The road to Tumbler Ridge.
Buffalo check jacket, tight jeans, Player’s Extra Light, hair down and snapping in the wind. I was 24 years old and driving a Ford F-150 pickup truck. Early summer 1997. Lady Di would be killed in a crash in two months. I would stay up that night in a roadside motel, sitting cross-legged before the flickering light of the television, staring into her face, my eyes glassing over, shocked by the black depths of sadness I felt about the end of her life.
The size of the rental truck went straight to my head. When I picked it up at the Edmonton airport, I had to vault my body up and into the driver’s seat. I had never felt so invincible. Duffle bag in the back, a list of handwritten directions on the passenger seat. I was to drive to a small town called Tumbler Ridge, B.C., about 120 kilometres south of the Alaska Highway. From there, I would head to a nearby bush camp where I would cook for a crew of 60 tree planters. It looked to be a nine-hour drive. I would do it in one shot. I had a single cassette tape. Beastie Boys. Licensed to Ill. No sleep till B.C.

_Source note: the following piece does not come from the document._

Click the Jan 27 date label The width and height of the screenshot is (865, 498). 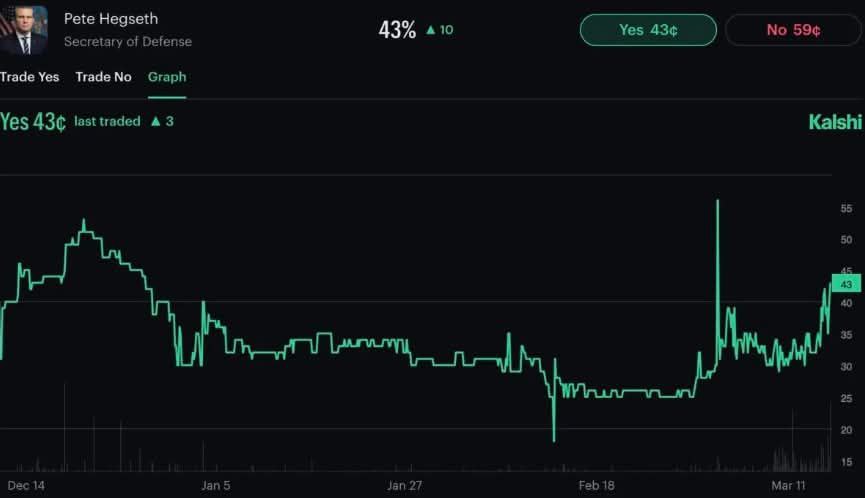tap(405, 486)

I had kissed a boy in Montreal the night before. I thought of him now. He had a dark tangle of hair and eyes the colour of stormwater. We were both students at the National Theatre School of Canada. Leaning against a fence that bordered a construction site as cratered as the moon, a block from Leonard Cohen’s apartment, I imagined Leonard walking by, startling the pigeons into flight and writing a love song about us. Eventually, the sky paled. “I have to go,” I explained in broken French. “A plane. Work. North. All summer.”
Eight hours into my drive, when I was to make my final turn onto a mountain road, twilight crept in and I was suddenly tired. Dead tired. When had I last slept? There was a diner at the mouth of the exit. A waitress with a thin gold chain assured me I wasn’t far from my destination. “Twenty minutes, tops,” she said. I turned onto the steep and winding road. Immediately, my eyes began to play tricks. Ghosts of caribou and black bears crossed my high beams. I pressed my body to the steering wheel and slowed to a crawl.
The last car I had driven was an ex-boyfriend’s condemned Chevette. He loaned it to me so I could visit my grandmother in the hospital of a Montreal suburb. I had to leave the Chevette running in the parking lot while I sat with my grandmother and stroked her hands. She listened to classical music on a yellow Sony Sports Walkman. I loved my grandmother with such force it felt like a physical injury. I negotiated with the angels. “Please,” I begged too many times to count.
The mountain road was so narrow I couldn’t pull over. Grizzly bears roamed the steep ditches. Truckers, drifters, murder. I would rather crash. Crashing would be instant. Easy. A relief. Two hours had passed. The waitress was wrong. How much farther? I pictured my grandmother. Her silver hair, her ready laugh, the cartons of cigarettes in her trunk, never without her lipstick, her face aimed at the sun. Just when I was ready to give up and steer into oblivion, I rounded a corner and nearly collided with a small cluster of trucks. Headlights as white as halos. I pulled up alongside and told them my trouble. “Follow us,” they said.
A month into my contract, I got a beautiful letter from the French actor. It had a drawing of two sea creatures. They were entwined. For reasons I still cannot explain to myself, I never wrote him back. I never saw him again.